Michaels’ impact on the industry over the course of his nearly four decade career likely went beyond the airwaves. For over a decade, he spread his love for radio to students at Five Towns College and St. John’s University.

Gene joined 1010 WINS as a reporter in August 2012 and shortly thereafter began anchoring.

“I can’t think of a single person who crossed paths with Gene over his long and incredibly successful career who didn’t find him to be among the kindest, smartest, and gentlest of human beings,” said Ben Mevorach, Director of News & Programming for 1010 WINS. “Everything he touched, everyone he met, everything he did was better because of him. Our hearts and prayers go out to his wife and daughter and to his entire family.”

Michaels’ myriad achievements in the industry made him an obvious choice to speak with New Yorkers on National Radio Day. From Melville to Manhattan, Michaels asked WINS listeners what radio meant to them.

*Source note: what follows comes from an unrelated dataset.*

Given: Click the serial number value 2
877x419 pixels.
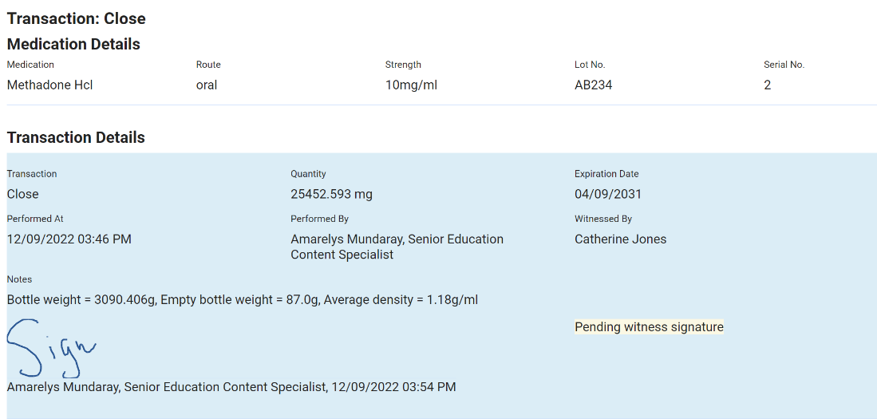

“I remember winning something on the radio when I was little. I won an Edie Brickell and New Bohemians tape. It was a tape,” one young woman told him.

When famed Hoboken music venue Maxwell’s prepared to close its doors in 2013, Michaels was on the scene. He was a sympathetic ear for sad music fans venting and reflecting on the end of the road for a storied venue.

“REM would play here, or Nirvana played here on their way up. It just had a lot of heart,” a man said as they crossed paths at a final commemoration for the Washington Street club.

Earlier that summer, Michaels served WINS listeners a recap of a pastrami eating contest honoring the 125th anniversary of Katz’s Delicatessen. It was no amateur showdown – Major League Eating’s Joey Chestnut led the pack of pros who chowed down on the deli staple.

And when Sandy’s storm surge flowed into Battery Park City, it was Gene Michaels speaking with New Yorkers who had parked in the wrong place.

“The missus told me to go and check the car, and I waited too long, and this is what happens,” Eugene told him.

Gene leaves behind his wife Stephanie, daughter Samantha and his WINS family.